*** Provided passage ***
Translator’s Note: This statement references several organizations. The LCR (Ligue communiste révolutionnaire, or Revolutionary Communist League), was the French section of the United Secretariat of the Fourth International until it abolished itself in February 2009 to form the NPA. La France Insoumise (Unbowed France or Unsubmissive France) is a social-democratic populist party founded in 2016 by Jean-Luc Mélenchon. Lutte Ouvrière (Workers’ Struggle) is a French Trotskyist party that traces its origins back to 1939.

A few days before the national conference that is supposed to spell out the orientation of the New Anticapitalist Party and nominate a candidate for the next presidential election, we are forced to take note of our de facto expulsion from this organization — one that some of us have helped to build for more than 12 years. As is often the case in the history of political expulsions, those who implement them often fail to call them what they are, using formulations such as “separation” (rather than expulsion) or claiming those expelled “have put themselves outside the party.” Nevertheless, the reality remains: this has been a long process of expulsion orchestrated for more than a year, from start to finish, by the central core of the leadership majority. There are mounds of written evidence — motions of exclusion, internal declarations signed by members of this leadership, decisions by the mediation commission that they flouted, and so on — that we will gladly provide upon request.

Beyond the fantasized tale and the slanders of the NPA leadership majority, our expulsion responds to two very concrete political problems. The first is that the historical leadership of the NPA, heir to what remained of the leadership of the former LCR, has become more and more of a minority within the organization and was in danger of losing total control at the next party congress. The second is that this same leadership has committed itself to a turn to the right, toward a policy of compromise with the institutional Left, of which the lists for the regional elections in New Aquitaine and Occitania are a preview; the existence of a strong left wing that opposes the NPA becoming a sort of branch of La France Insoumise constitutes an obstacle. These two factors led the leadership first to postpone the congress indefinitely and then to make the national conference on the presidential elections an instrument of the scission by suppressing the rights of about 25 percent of the party’s militants.

Just as it is ridiculous to pretend that we were not members of the NPA when we had representation on all the national leadership bodies and intervened in the name of the NPA in meetings and even in the traditional NPA-Lutte Ouvrière debate during the last Fête de Lutte ouvrière, it is certainly the case that we had important disagreements both on the balance sheet of the initial NPA project as well as on how to overcome the crisis in which the organization has been immersed for a decade. However, it was not inevitable that the NPA would shrink — little by little with each congress — to the point today where it has barely 10 percent of the number of members at the party’s founding, and three times fewer than the number of members of the LCR at the time of its dissolution. It is also a fact that the party, socio-economically, organizes many more teachers and civil servants than workers and other people from working-class neighborhoods, including immigrants.
*** Data extract ***
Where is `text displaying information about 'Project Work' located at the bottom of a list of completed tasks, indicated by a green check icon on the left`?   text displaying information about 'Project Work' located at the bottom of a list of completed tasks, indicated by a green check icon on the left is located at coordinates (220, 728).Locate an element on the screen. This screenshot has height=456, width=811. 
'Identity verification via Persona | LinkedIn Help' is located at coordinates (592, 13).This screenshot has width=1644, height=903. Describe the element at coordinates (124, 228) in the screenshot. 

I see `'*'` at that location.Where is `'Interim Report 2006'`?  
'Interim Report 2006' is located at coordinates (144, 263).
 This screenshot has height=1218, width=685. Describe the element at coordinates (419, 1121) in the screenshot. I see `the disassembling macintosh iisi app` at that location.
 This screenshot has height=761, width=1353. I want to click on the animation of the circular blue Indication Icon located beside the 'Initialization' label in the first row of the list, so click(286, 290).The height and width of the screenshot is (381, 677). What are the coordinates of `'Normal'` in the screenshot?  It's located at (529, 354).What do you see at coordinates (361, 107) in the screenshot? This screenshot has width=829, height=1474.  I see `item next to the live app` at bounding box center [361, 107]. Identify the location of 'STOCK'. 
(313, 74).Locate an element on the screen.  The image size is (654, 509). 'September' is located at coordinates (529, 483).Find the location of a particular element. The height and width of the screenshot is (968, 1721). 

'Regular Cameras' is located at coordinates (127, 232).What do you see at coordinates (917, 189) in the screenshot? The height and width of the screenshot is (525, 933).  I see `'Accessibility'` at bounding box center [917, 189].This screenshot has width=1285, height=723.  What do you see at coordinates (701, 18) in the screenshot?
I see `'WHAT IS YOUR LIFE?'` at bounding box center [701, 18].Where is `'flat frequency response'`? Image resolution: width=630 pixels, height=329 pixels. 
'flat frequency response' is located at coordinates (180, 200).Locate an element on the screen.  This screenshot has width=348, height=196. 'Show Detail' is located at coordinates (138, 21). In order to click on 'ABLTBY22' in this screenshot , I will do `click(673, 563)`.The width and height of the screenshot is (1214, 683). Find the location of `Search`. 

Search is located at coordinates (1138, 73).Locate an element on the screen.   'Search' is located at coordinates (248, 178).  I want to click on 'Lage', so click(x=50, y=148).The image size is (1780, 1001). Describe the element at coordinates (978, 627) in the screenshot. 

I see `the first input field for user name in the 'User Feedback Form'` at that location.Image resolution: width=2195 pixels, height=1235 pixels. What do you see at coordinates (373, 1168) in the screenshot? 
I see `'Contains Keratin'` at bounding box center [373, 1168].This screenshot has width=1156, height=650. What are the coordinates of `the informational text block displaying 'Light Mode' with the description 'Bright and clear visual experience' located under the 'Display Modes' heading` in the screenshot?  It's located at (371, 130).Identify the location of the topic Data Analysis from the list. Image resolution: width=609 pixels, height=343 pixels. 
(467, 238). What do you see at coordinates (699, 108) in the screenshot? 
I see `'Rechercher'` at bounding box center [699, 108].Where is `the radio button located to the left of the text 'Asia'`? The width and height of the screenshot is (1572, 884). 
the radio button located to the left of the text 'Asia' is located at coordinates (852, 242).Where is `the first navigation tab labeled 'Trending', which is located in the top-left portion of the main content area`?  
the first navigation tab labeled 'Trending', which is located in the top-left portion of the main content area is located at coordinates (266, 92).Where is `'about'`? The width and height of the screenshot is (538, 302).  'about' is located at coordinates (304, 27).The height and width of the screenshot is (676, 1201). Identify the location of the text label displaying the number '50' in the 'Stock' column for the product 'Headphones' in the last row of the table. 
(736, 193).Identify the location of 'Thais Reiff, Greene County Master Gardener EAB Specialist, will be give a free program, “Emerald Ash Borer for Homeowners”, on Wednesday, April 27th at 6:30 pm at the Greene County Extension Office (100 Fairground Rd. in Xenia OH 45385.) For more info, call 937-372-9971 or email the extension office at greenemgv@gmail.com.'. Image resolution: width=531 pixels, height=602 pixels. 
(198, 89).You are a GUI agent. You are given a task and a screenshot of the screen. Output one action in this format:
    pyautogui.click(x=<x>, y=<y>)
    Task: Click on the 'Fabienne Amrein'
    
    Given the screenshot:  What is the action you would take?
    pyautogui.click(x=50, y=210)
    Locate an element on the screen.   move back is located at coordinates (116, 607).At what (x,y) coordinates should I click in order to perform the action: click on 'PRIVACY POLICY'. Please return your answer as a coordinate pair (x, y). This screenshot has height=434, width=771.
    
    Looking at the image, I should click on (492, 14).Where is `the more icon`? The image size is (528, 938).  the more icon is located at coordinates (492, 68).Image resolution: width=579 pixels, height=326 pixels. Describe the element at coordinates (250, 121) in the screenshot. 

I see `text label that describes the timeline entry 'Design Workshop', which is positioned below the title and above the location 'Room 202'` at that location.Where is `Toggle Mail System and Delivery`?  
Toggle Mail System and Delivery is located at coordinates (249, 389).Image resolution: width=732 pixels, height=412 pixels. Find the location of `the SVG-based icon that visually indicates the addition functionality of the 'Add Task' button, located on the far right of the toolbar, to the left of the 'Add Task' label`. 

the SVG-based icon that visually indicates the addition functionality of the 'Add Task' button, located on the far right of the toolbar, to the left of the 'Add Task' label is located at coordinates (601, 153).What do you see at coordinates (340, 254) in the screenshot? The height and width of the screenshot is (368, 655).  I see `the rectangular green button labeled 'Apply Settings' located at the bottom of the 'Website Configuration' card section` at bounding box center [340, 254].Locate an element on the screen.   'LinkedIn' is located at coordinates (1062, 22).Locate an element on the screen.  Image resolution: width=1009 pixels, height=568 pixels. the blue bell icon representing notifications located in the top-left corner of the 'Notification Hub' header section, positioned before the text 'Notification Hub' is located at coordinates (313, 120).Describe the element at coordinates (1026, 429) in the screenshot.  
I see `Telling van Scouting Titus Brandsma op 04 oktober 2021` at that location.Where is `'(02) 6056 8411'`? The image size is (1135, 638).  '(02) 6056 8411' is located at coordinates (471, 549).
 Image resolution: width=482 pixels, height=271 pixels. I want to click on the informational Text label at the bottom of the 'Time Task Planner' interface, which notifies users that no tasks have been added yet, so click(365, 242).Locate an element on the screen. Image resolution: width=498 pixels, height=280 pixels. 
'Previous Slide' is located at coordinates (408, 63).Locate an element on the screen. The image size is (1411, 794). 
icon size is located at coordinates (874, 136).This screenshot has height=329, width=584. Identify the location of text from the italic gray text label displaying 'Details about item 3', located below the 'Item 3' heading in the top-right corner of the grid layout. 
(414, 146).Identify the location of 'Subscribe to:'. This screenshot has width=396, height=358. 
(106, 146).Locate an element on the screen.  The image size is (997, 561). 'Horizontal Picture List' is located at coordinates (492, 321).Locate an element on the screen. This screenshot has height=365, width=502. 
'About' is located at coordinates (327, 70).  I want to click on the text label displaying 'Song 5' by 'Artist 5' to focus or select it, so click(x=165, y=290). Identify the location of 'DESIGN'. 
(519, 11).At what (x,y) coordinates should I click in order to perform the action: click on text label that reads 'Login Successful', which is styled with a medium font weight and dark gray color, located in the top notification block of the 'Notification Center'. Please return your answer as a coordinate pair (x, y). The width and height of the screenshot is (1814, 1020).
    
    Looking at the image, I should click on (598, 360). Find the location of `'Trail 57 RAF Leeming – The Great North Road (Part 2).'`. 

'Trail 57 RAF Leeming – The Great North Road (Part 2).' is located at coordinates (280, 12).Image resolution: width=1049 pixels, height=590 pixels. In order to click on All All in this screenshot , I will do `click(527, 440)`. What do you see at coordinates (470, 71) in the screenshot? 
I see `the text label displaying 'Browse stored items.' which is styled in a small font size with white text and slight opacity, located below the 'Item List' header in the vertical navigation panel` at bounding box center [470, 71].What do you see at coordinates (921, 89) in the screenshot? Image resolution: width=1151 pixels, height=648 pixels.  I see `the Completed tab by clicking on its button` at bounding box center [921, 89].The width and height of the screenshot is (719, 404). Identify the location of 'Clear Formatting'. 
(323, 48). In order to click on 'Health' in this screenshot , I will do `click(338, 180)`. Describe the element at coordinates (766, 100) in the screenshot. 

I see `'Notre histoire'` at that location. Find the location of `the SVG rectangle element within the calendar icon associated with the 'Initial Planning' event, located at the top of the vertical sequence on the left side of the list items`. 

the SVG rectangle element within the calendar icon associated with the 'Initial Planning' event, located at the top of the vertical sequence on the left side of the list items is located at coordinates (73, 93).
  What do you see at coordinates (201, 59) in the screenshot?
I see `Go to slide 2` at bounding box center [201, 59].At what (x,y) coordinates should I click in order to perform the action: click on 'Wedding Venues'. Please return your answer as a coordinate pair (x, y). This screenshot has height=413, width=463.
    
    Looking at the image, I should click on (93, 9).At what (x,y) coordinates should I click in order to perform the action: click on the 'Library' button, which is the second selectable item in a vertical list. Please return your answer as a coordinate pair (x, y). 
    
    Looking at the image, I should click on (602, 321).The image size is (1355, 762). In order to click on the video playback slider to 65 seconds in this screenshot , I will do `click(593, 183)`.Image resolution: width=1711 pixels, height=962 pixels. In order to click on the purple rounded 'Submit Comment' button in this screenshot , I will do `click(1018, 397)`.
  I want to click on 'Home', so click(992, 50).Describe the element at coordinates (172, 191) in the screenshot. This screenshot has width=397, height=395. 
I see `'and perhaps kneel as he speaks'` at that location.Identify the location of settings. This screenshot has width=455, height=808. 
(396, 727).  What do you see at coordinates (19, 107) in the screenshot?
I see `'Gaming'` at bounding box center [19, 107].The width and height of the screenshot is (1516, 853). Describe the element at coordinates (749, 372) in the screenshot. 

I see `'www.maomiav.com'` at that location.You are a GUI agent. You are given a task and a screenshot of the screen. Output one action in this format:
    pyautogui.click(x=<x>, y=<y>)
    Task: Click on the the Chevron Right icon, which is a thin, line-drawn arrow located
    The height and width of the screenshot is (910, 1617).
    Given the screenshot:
***
*Exercise set*:
(1) According to the statement, about what share of the party's militants had their rights suppressed?
(2) In the statement, the translator's note gives English renderings for some organization names. List each of those organizations with its English rendering.
(3) Quote everything in the statement from "Translator’s Note: This" down to "back to 1939.".

*Responses per task*:
(1) About 25 percent.

(2)
- LCR (Ligue communiste révolutionnaire): Revolutionary Communist League
- La France Insoumise: Unbowed France or Unsubmissive France
- Lutte Ouvrière: Workers' Struggle

(3)
Translator’s Note: This statement references several organizations. The LCR (Ligue communiste révolutionnaire, or Revolutionary Communist League), was the French section of the United Secretariat of the Fourth International until it abolished itself in February 2009 to form the NPA. La France Insoumise (Unbowed France or Unsubmissive France) is a social-democratic populist party founded in 2016 by Jean-Luc Mélenchon. Lutte Ouvrière (Workers’ Struggle) is a French Trotskyist party that traces its origins back to 1939.